[Source records]:
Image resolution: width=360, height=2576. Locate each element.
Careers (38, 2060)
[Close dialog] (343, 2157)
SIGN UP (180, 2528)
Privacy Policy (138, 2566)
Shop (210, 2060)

[Exercise directions]:
Copy each entry above exactly, leaving nothing out.

[Exercise answer]:
Image resolution: width=360, height=2576. Locate each element.
Careers (38, 2060)
[Close dialog] (343, 2157)
SIGN UP (180, 2528)
Privacy Policy (138, 2566)
Shop (210, 2060)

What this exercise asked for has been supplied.